** Opening MATERIAL FOR THIS TASK block **

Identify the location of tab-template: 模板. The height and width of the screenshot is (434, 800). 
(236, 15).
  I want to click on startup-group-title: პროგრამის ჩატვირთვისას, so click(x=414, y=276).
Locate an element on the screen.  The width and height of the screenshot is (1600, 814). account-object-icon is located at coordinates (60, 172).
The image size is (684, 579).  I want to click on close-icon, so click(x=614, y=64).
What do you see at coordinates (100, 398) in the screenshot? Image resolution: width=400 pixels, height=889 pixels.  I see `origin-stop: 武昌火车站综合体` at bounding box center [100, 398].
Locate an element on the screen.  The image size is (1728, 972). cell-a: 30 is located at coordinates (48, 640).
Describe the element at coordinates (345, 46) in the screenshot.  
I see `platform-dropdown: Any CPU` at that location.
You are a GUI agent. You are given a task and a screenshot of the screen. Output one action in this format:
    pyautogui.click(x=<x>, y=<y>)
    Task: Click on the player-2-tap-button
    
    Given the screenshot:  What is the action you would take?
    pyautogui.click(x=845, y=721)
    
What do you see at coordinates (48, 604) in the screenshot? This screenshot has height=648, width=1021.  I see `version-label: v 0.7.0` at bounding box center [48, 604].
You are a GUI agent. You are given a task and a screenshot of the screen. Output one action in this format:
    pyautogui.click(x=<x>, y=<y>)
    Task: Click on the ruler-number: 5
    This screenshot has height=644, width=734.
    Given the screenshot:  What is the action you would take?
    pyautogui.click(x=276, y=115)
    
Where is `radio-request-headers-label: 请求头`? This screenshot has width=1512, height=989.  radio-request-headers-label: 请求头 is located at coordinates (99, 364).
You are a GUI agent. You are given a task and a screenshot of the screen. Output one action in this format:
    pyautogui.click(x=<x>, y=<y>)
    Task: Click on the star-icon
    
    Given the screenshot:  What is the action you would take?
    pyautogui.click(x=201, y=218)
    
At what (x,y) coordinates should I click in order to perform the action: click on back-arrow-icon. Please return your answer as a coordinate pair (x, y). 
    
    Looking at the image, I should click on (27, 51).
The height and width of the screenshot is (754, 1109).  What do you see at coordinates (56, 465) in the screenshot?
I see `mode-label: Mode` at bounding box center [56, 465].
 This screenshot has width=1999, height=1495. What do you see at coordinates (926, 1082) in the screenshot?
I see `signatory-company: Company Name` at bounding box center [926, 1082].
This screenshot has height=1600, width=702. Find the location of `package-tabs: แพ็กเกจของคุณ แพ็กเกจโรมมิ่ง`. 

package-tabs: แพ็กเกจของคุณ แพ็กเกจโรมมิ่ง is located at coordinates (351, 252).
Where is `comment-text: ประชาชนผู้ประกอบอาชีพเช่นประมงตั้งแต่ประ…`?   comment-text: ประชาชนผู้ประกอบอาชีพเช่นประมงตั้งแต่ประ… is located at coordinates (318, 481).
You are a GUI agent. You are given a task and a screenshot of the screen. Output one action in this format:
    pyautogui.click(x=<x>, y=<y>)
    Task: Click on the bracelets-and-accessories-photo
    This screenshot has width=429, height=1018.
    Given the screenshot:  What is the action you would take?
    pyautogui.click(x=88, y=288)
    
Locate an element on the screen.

** Closing MATERIAL FOR THIS TASK block **

REQUIREMENT :: Reproduce the data verbatim from its first line through the line containing "at that location.", including both of those lines.

WRITTEN SOLUTION ::
Identify the location of tab-template: 模板. The height and width of the screenshot is (434, 800). 
(236, 15).
  I want to click on startup-group-title: პროგრამის ჩატვირთვისას, so click(x=414, y=276).
Locate an element on the screen.  The width and height of the screenshot is (1600, 814). account-object-icon is located at coordinates (60, 172).
The image size is (684, 579).  I want to click on close-icon, so click(x=614, y=64).
What do you see at coordinates (100, 398) in the screenshot? Image resolution: width=400 pixels, height=889 pixels.  I see `origin-stop: 武昌火车站综合体` at bounding box center [100, 398].
Locate an element on the screen.  The image size is (1728, 972). cell-a: 30 is located at coordinates (48, 640).
Describe the element at coordinates (345, 46) in the screenshot.  
I see `platform-dropdown: Any CPU` at that location.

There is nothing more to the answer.